8.7 Building Confidence Intervals
8.7.1 Problem
You want to check to see whether the
calculated sample statistics could be
reasonably representative of the population's
statistics. With respect to our example, assume that a light
bulb's declared lifetime is 1100 hours. Based on a
sample of lifetime tests, can you say with 95% probability that the
quality of the production significantly differs from the declared
measurement? To answer this question, you need to determine whether
the confidence interval around the mean of the sample spans across
the declared lifetime. If the declared lifetime is out of the
confidence interval, then the sample mean does not represent the
population accurately, and we can assume that our declared lifetime
for the light bulbs is probably wrong. Either the quality has dropped
and the bulbs are burning out more quickly, or quality has risen,
causing the bulbs to last longer than we claim.
8.7.2 Solution
The solution is to execute a query that implements the calculations
described earlier for computing a confidence interval. Recall that
the confidence interval was plus or minus a certain amount. Thus, the
following solution query computes two values:
SELECT
AVG(Hours)-STDEV(Hours)/SQRT(COUNT(*))*MAX(p) in1,
AVG(Hours)+STDEV(Hours)/SQRT(COUNT(*))*MAX(p) in2
FROM BulbLife, T_distribution
WHERE df=(
SELECT
CASE WHEN count(*)<=29
THEN count(*)-1
ELSE -1 END FROM BulbLife)
in1 in2
-------- --------
1077.11 1104.89
Based on the given sample, we cannot say that the quality of
production has significantly changed, because the declared value of
1100 hours is within the computed confidence interval for the sample.
8.7.3 Discussion
The solution query calculates the mean of the sample and adds to it
the standard error multiplied by the t-distribution coefficient from
the T_distribution table. In our sample, the degree of freedom is the
number of cases in the sample less 1. The CASE statement ensures that
the appropriate index is used in the T_distribution table. If the
number of values is 30 or more, the CASE statement returns a -1. In
the T_distribution table, the coefficient for an infinite number of
degrees of freedom is identified with a -1 degree of freedom value.

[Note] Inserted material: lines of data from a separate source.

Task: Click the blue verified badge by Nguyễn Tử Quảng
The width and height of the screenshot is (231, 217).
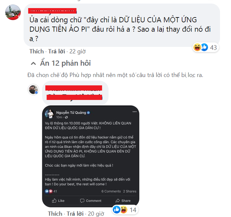Action: 89,113
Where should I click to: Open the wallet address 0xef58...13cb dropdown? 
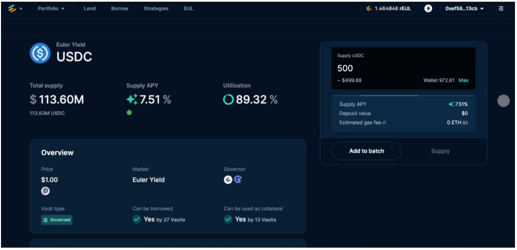click(464, 9)
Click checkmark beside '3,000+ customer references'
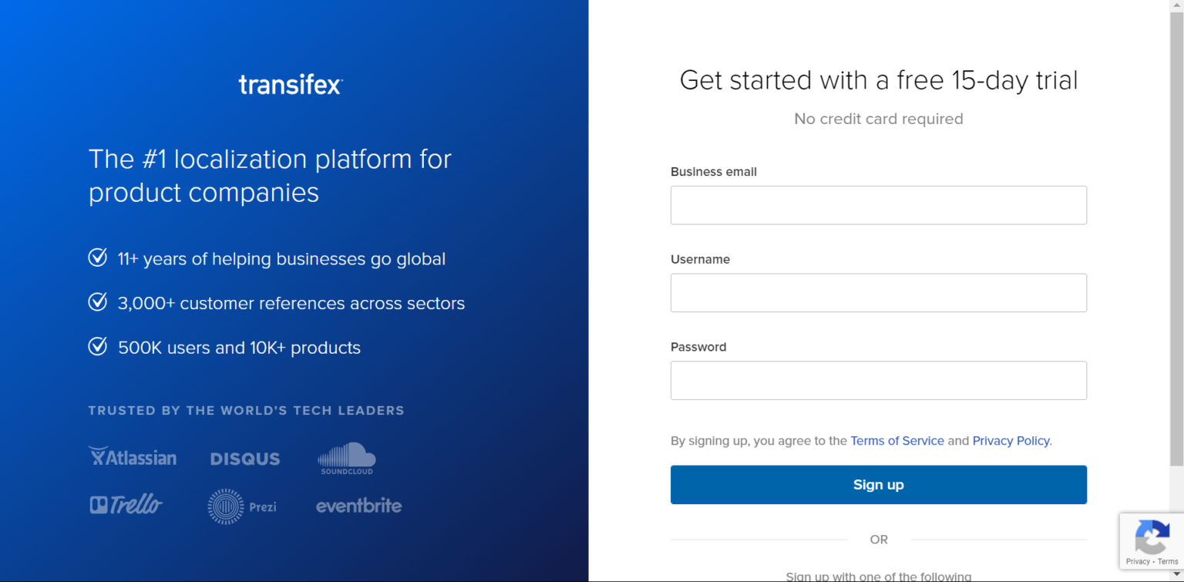 point(98,302)
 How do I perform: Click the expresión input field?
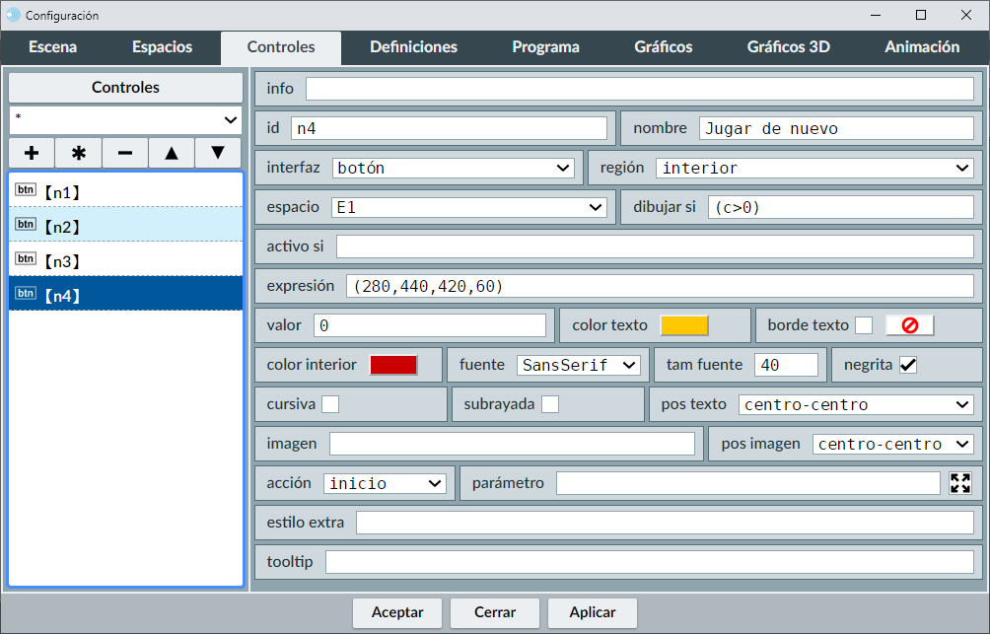(660, 286)
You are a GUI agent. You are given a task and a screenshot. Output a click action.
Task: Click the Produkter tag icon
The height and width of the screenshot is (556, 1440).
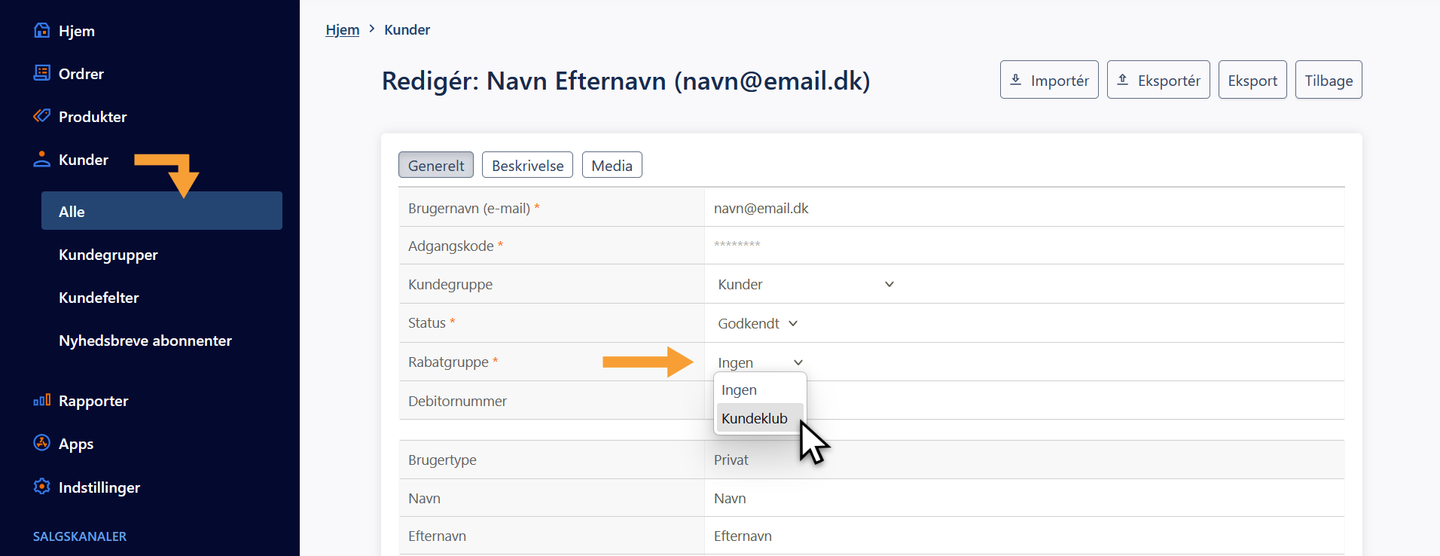point(42,116)
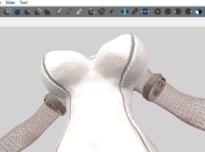Enable the Transform tool with axis arrows
Screen dimensions: 205x152
(92, 12)
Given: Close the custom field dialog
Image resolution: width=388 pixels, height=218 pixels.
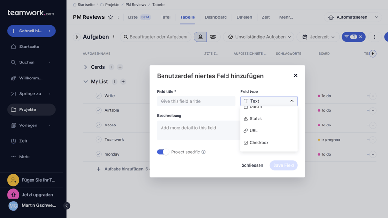Looking at the screenshot, I should (x=295, y=76).
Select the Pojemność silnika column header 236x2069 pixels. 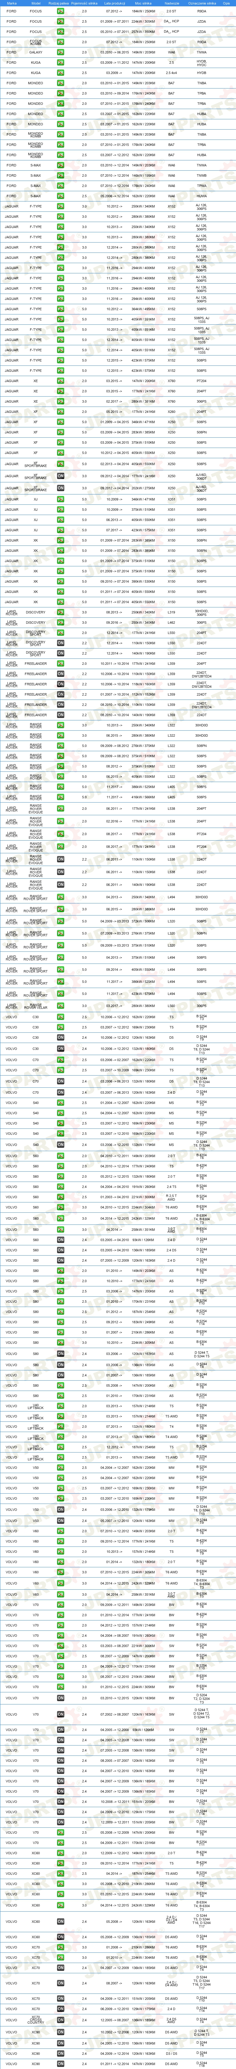(85, 3)

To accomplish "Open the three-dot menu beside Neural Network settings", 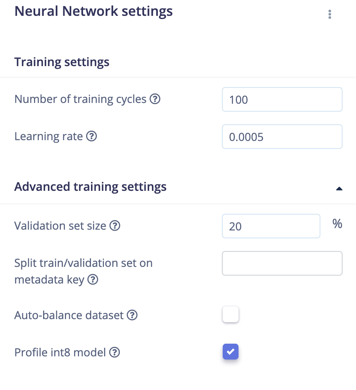I will click(329, 14).
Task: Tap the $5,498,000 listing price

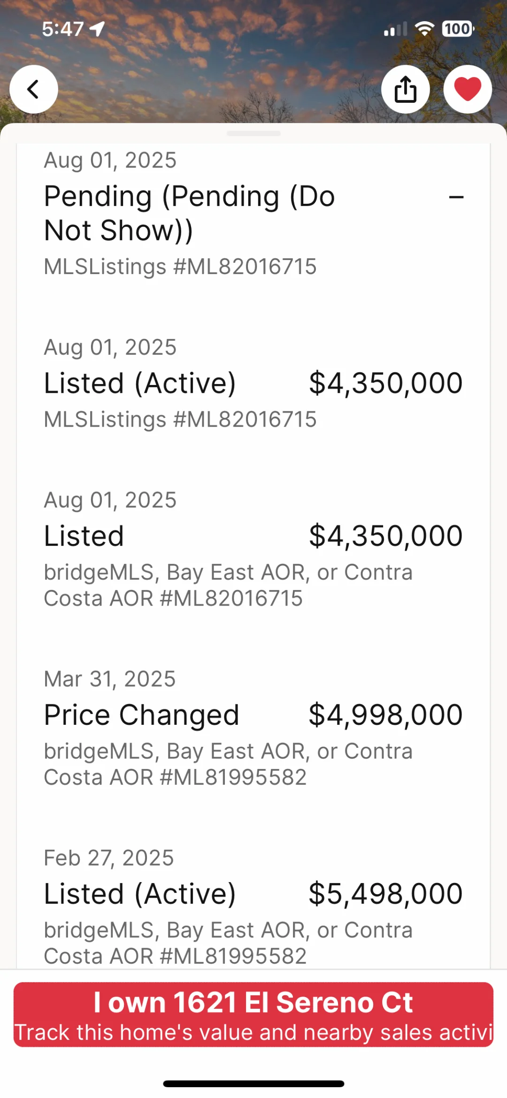Action: (x=385, y=893)
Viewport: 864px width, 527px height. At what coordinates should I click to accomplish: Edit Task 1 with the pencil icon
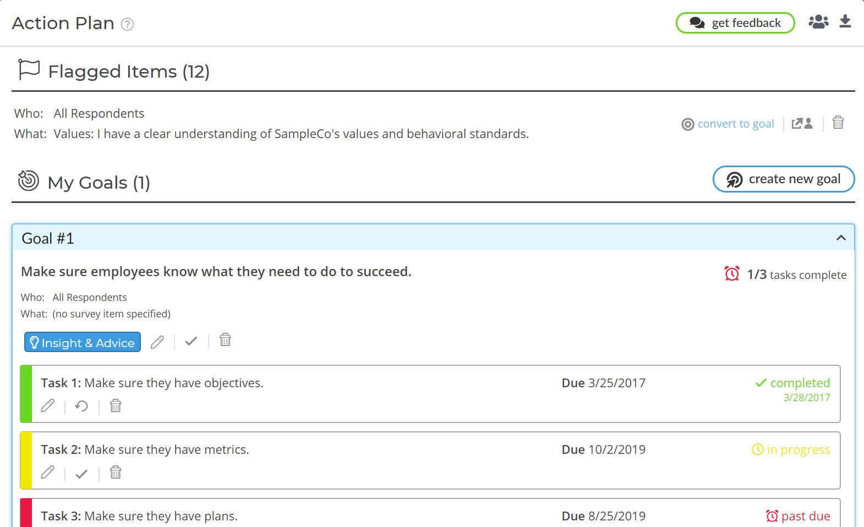pos(48,407)
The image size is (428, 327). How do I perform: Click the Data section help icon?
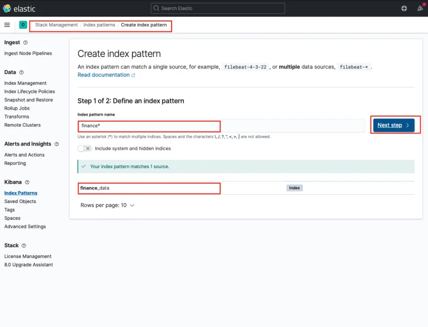tap(22, 72)
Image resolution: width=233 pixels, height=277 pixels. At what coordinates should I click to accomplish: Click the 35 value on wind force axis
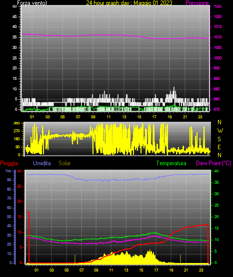click(x=15, y=37)
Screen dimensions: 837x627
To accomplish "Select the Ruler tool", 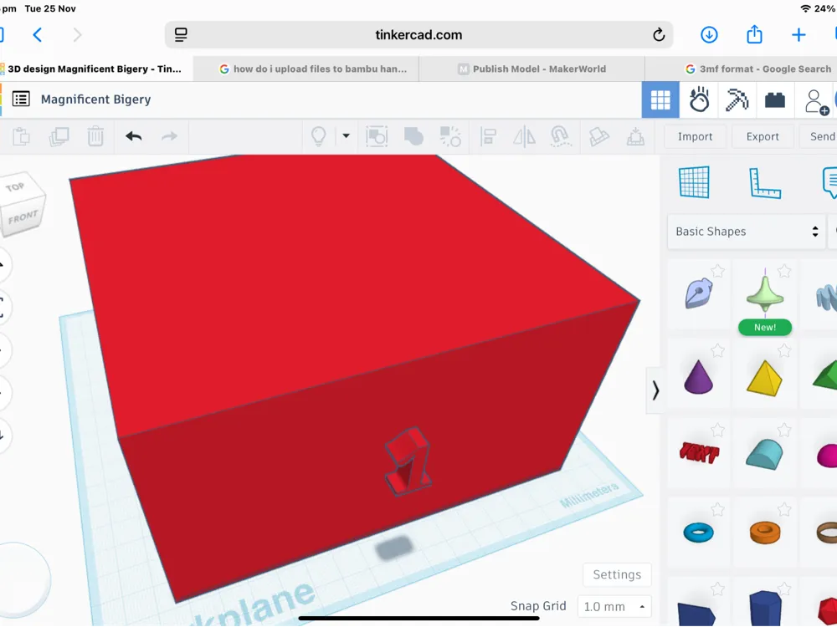I will pos(764,183).
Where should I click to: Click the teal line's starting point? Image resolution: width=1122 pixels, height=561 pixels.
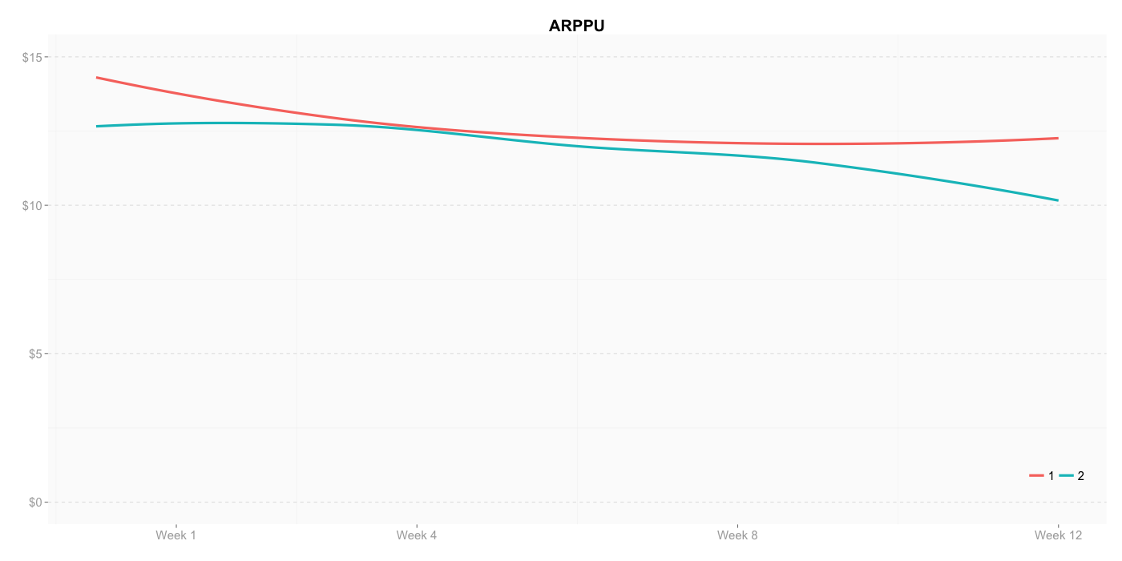pyautogui.click(x=96, y=126)
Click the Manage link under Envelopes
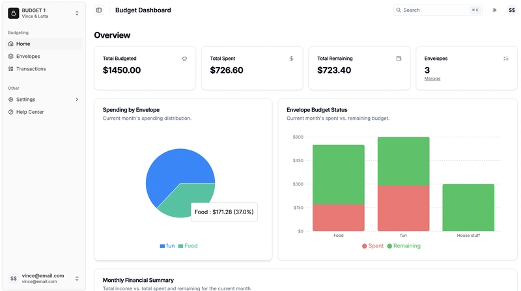Image resolution: width=521 pixels, height=291 pixels. [432, 79]
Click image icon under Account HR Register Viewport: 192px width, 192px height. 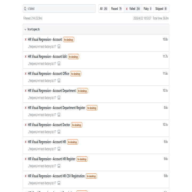point(59,166)

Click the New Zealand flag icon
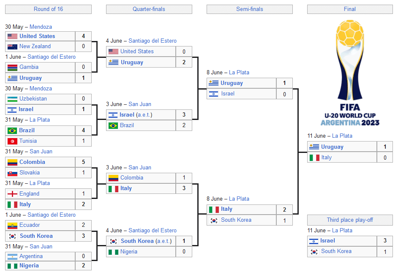pyautogui.click(x=12, y=47)
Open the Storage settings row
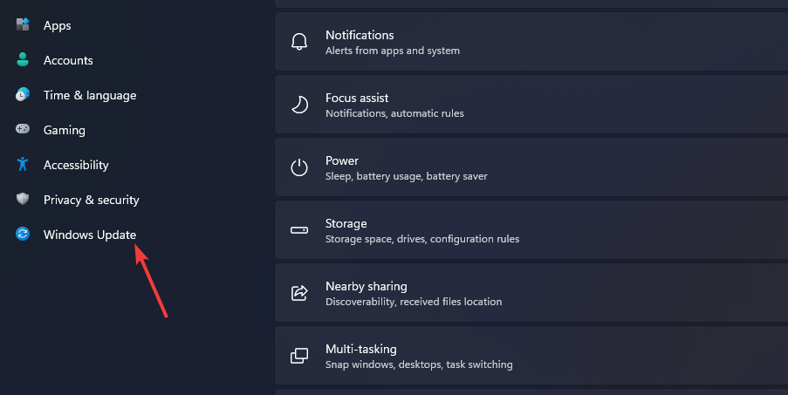The image size is (788, 395). pyautogui.click(x=531, y=230)
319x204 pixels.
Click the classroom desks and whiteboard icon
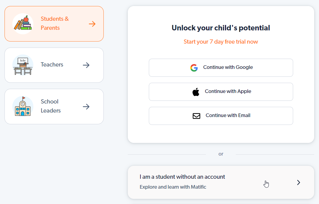point(23,65)
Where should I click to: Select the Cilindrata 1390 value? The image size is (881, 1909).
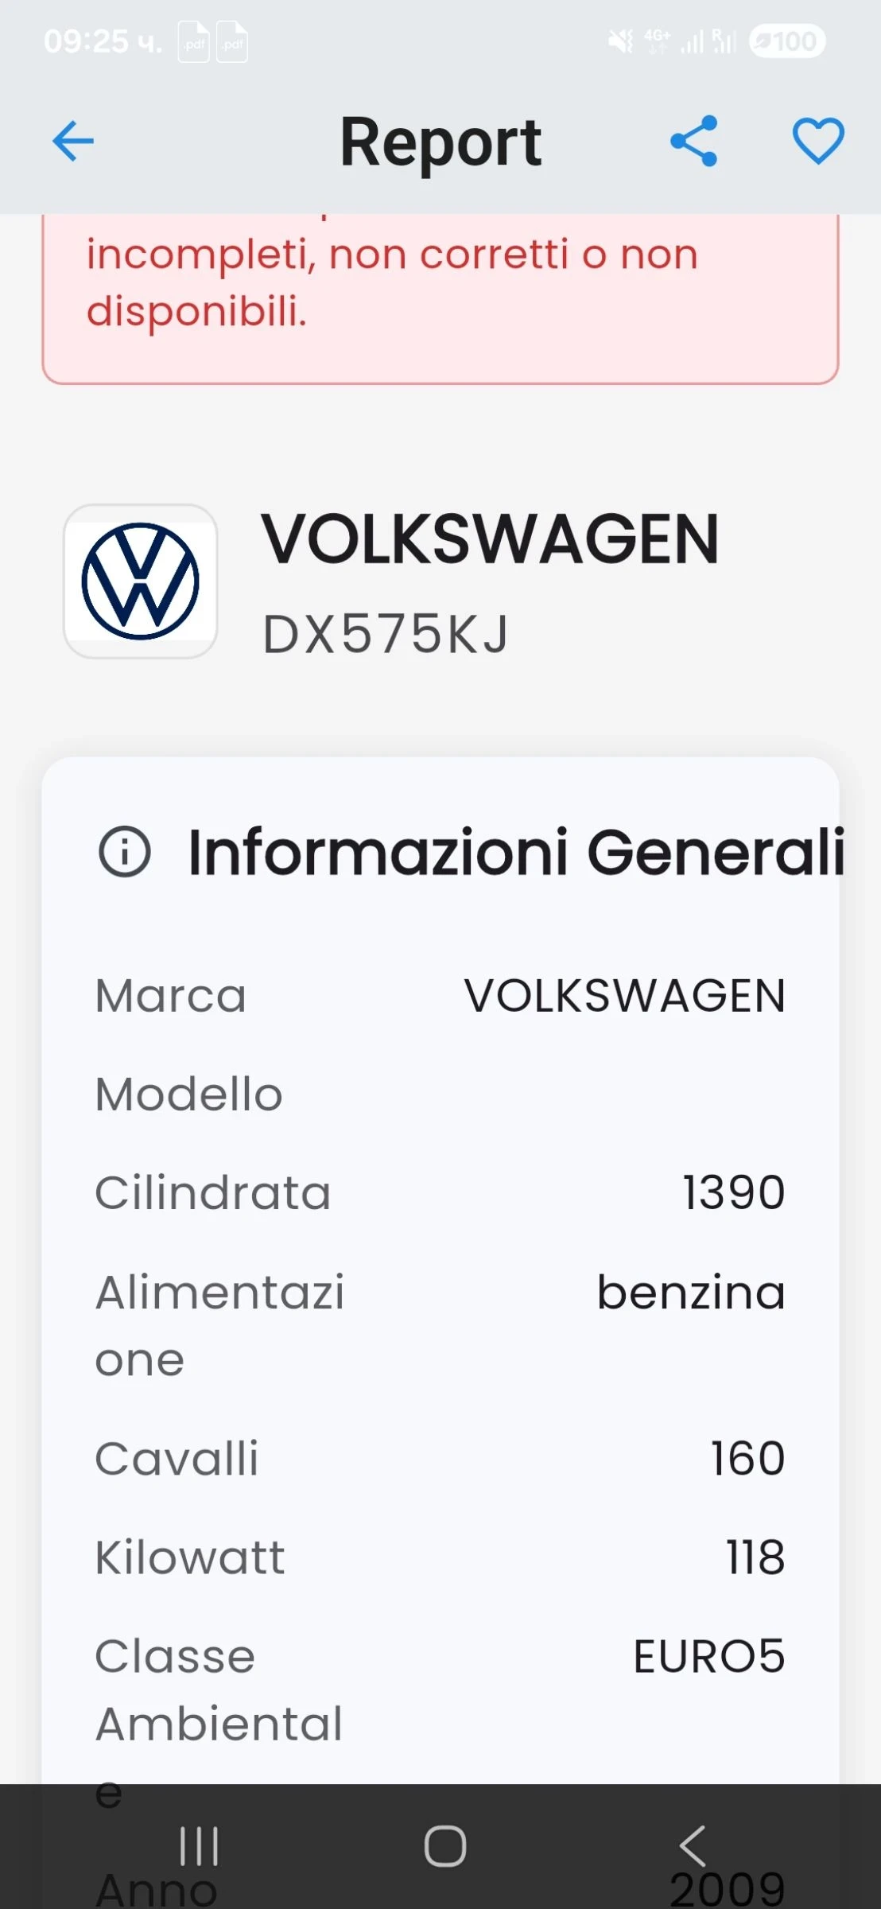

Expressions in the SELECT clause of the solution query calculate the
standard deviation, expand it with the coefficient from the
T_distribution table, and then calculate the interval around the
mean.
This example is interesting, because it shows you how to refer to a
table containing coefficients. You could retrieve the coefficient
separately using another query, store it in a local variable, and
then use it in a second query to compute the confidence interval, but
that's less efficient than the technique shown here
where all the work is done using just one query.